Company
blog
Blog
blog
21
Jun
29
Browse: 699
Worthy of Bookmarking! | 20 Websites to get Free Datasets for Your AI Model Training

Collecting and sorting out data have always been a time-consuming and tedious procedure for AI developers and researchers. Here we list 20 sites where high-quality data is ready and free, in hope of assisting you to locate the proper dataset for your AI modal in a better way.

Image Data

1. CORe50

CORe50, specifically designed for (C)ontinual (O)bject (Re)cognition, is a collection of 50 domestic objects belonging to 10 categories: plug adapters, mobile phones, scissors, light bulbs, cans, glasses, balls, markers, cups and remote controls. Classification can be performed at object level (50 classes) or at category level (10 classes).

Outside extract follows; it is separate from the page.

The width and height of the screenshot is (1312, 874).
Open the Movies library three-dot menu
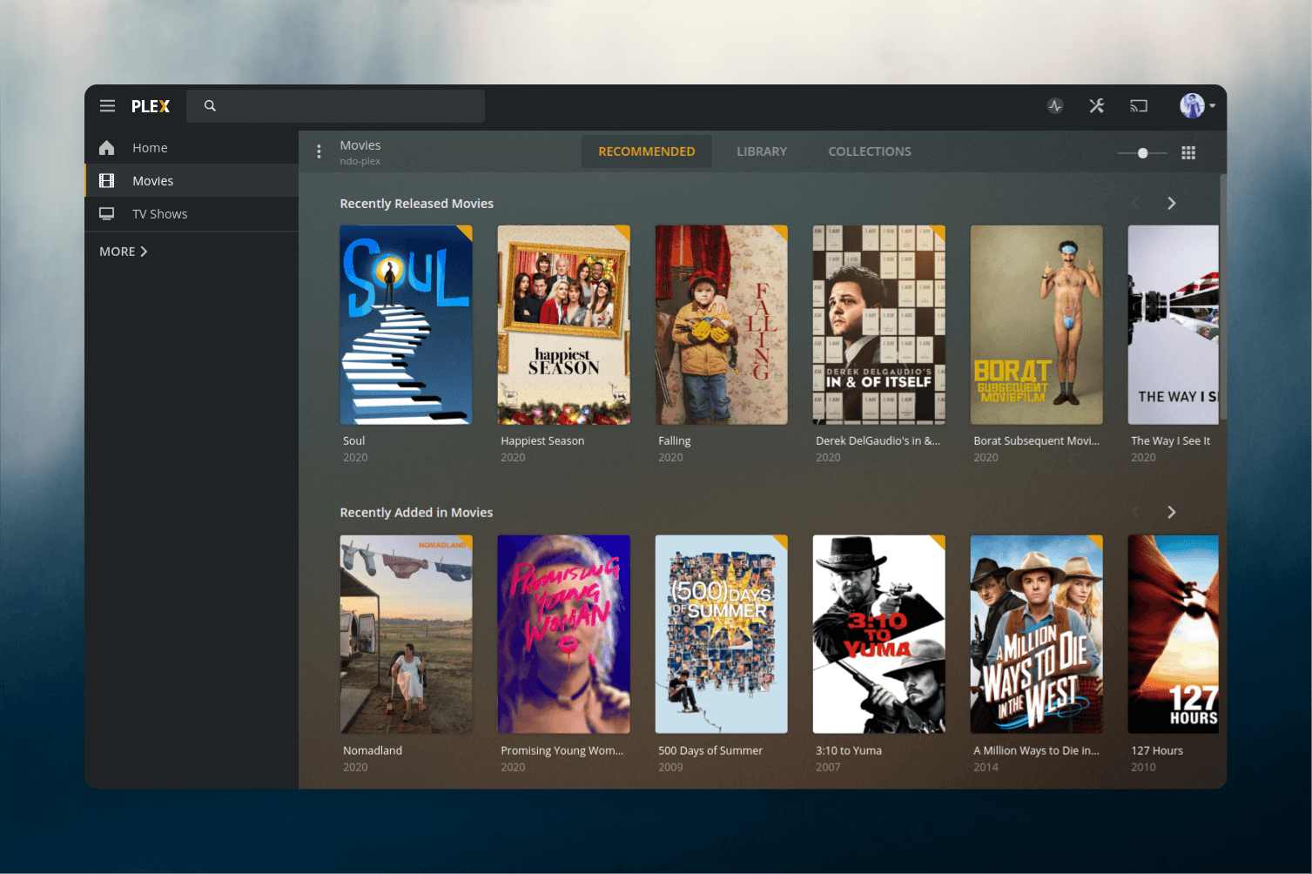pyautogui.click(x=319, y=151)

URL: https://vlomonaco.github.io/core50/

2. Caltech 101

Pictures of objects are classified into 101 categories, about 40 to 800 images per category. Most categories have about 50 images. The size of each image is roughly 300 x 200 pixels. The image data was collected in September 2003 by Fei-Fei Li, Marco Andreetto, and Marc 'Aurelio Ranzato of Caltech.

URL: https://cs.stanford.edu/~acoates/stl10/

3. STL-10 dataset

The STL-10 dataset is an image recognition dataset for developing unsupervised feature learning, deep learning, self-taught learning algorithms. It is inspired by the CIFAR-10 dataset but with some modifications. In particular, each class has fewer labeled training examples than in CIFAR-10, but a very large set of unlabeled examples is provided to learn image models prior to supervised training.

URL: https://cs.stanford.edu/~acoates/stl10/

4. THE NORB DATASET, V1.0

This database is intended for experiments in 3D object recognition from shape. It contains images of 50 toys belonging to 5 generic categories: four-legged animals, human figures, airplanes, trucks, and cars. The objects were imaged by two cameras under 6 lighting conditions, 9 elevations (30 to 70 degrees every 5 degrees), and 18 azimuths (0 to 340 every 20 degrees).

URL: https://cs.nyu.edu/~ylclab/data/norb-v1.0/

5. ImageNet

ImageNet is an image database organized according to the WordNet hierarchy (currently only the nouns), in which each node of the hierarchy is depicted by hundreds and thousands of images. The project has been instrumental in advancing computer vision and deep learning research. The data is available for free to researchers for non-commercial use.

URL: http://image-net.org/index

6. CBT (Children’s Book Test)

Children’s Book Test (CBT) is designed to measure directly how well language models can exploit wider linguistic context. The CBT is built from books that are freely available thanks to Project Gutenberg.

RUL: http://www.thespermwhale.com/jaseweston/babi/CBTest.tgz

7. The UCI Machine Learning Repository

The UCI Machine Learning Repository is a collection of databases, domain theories, and data generators that are used by the machine learning community for the empirical analysis of machine learning algorithms. The archive was created as an ftp archive in 1987 by David Aha and fellow graduate students at UC Irvine.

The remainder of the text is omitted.